MT: In your website bio, there is a bit about new technology. What new technology are you 
currently considering?

TS: I have recently been involved with designing an interactive augmented reality game using ghosts.

MT: Very interesting. What does a poet bring to an augmented reality game?

TS: Poets are so underused. Think of the street names that need a poet's input! New technology in particular suffers from a lack of poetry—despite Stephanie Strickland's best efforts, she who has labored in the field of poetry and technology for the last twenty years.  In the case of the augmented reality game, I rewrote what the ghosts say and critiqued their exchanges for possible resonance. Whoo-ee.

MT: Poets naming streets? What a subversive idea! My favorite street name is Nitecap Lane, which I have every intention of using as a title when the poem arrives. If you could name / re-name a street, where would it be and what would you name it?

TS: Anything that's called Valleyview or Lakeview or Mountainview or Seaview without a view. That just seems like such a gyp.

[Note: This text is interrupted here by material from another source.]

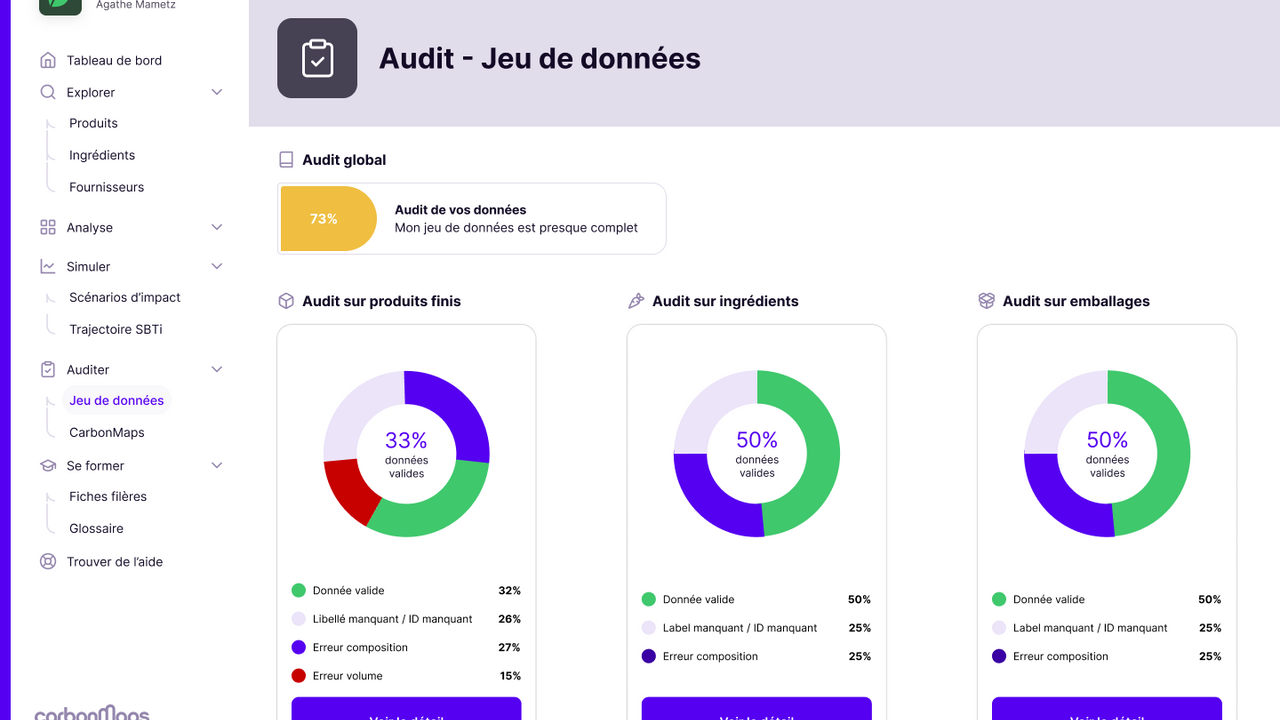Click the red Erreur volume legend dot
The height and width of the screenshot is (720, 1280).
tap(298, 676)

MT: A final question – what words would you chisel into the stone arch above the entrance to a creative writing class?

TS: Carpe diem. Catch the fish while you can.

MT: Ah, excellent words from one who has been to the banks of the Nile. Thank-you so much, Terese, for your time and your insights.


Maurice Turcotte earned his undergraduate degree in Philosophy at Georgia State University and an MFA in Poetry from New England College. He curates the web site which hosts interviews with poets who have recently published their first full-length book. In his own writing, he is currently experimenting with recursive quintains. (Note that the Merriam-Webster’s first definition for quintain is an object to be tilted at, rather than a five line poem.) He and his patient wife divide their time between Atlanta and Lookout Mountain.